Diga Monte Nieddu, il Grig: “È procurato allarme”

Senza quella diga, in caso di alluvione Pula e Villa San Pietro rischiano di essere spazzate via”: parole dure e cariche di responsabilità, rilasciate qualche giorno fa dall’ingegner Roberto Binaghi al quotidiano L’Unione sarda. La diga in questione è una famosa incompiuta del Sud Sardegna:  l’invaso di Monte Nieddu-Is Canargius e il riferimento va alla recente alluvione dello scorso novembre che ha causato in Sardegna danni per 600 milioni di euro e morte, 18 le vittime.  Dichiarazioni sollecitate dalla cronaca e dalla richiesta congiunta dei sindaci dei cinque paesi coinvolti di far ripartire i lavori, fermi da più di dieci anni, e recentemente rivitalizzati grazie a un appalto da 83 milioni (Cipe e Regione).

LEGGI: Diga di Monte Nieddu, l’eterna incompiuta. Cinque sindaci scendono in campo.

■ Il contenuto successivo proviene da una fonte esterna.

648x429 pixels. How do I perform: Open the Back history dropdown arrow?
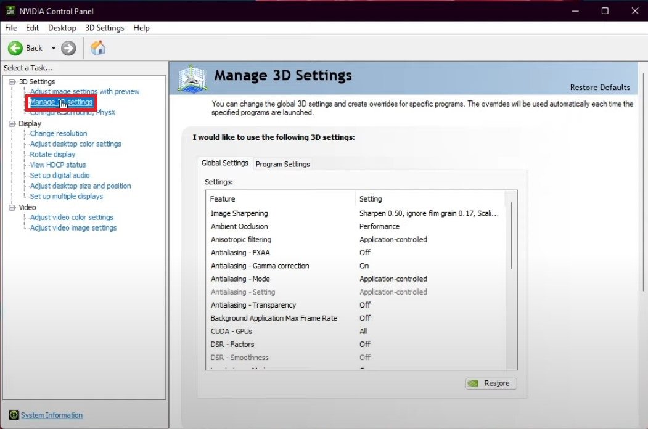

Per gli ambientalisti del Gruppo d’intervento giuridico quelle dichiarazioni sono imprudenti ed azzardate, addirittura alimentano un allarmismo privo di fondamento. A tal punto che l’associazione sta valutando opportune azioni presso la magistratura. Il professionista è infatti un esperto di dighe, ed è stato coinvolto pure nelle progettazione di Monte Nieddu. “Sono affermazioni che non poggiano su alcun dato scientifico – dice senza giri di parole Stefano Deliperi, portavoce del Grig – né sul Piano di assetto idrogeologico, né sugli strumenti urbanistici dei Comuni. Se così fosse, dovremmo sbarrare tutti i torrenti sardi”. L’ipotesi è chiara: “Si tratta di procurato allarme“, ribadisce Deliperi. E sul progetto aggiunge: “Questa pericolosità da disastro del Vajont non è mai stata individuata. Il progetto, tra l’altro, è stradatato e non è mai, mai, stato sottoposto alla procedura di Valutazione ambientale”.

Così definisce l’opera: “Faraonica, dispendiosa e inutile”. E ricorda come pure la Commissione Europea abbia aperto un’indagine. Il bacino, da 35 milioni di metri cubi d’acqua, ricade infatti in un’area Sic, Sito di interesse comunitario. Il Grig e Deliperi lanciano pure una stoccata agli amministratori dei comuni, così dice al telefono: “Non si capisce se siano più interessati all’acqua o alla diga. Altrimenti ci sarebbero anche alternative per importi più contenuti”.

La diga. I lavori diga sono fermi dal 2001, da ben 13 annni, ma nel frattempo sono stati rifinanziati con 83 milioni del Cipe e della Regione. Il precedente appalto, infatti, è stato sospeso nel 2002, per “dichiarate carenze progettuali e attuattive”,  E con l’associazione di imprese spagnole è ancora sospeso un contenzioso da 60 milioni di euro con opere realizzate al 20 per cento.  Ora c’è un nuovo appalto del 2012 bandito dal Consorzio di bonifica della Sardegna meridionale, ma tutto è fermo. Lo sbarramento principale in calcestruzzo alto 87 metri e mezzo per un fronte di 340 sulla carta sarebbe da completare nel 2016. E pensare che il primo progetto risale agli anni ’60.

Di certo resta una ferita nel territorio, con un cantiere aperto e mai terminato. Soldi pubblici al momento spesi inutilmente.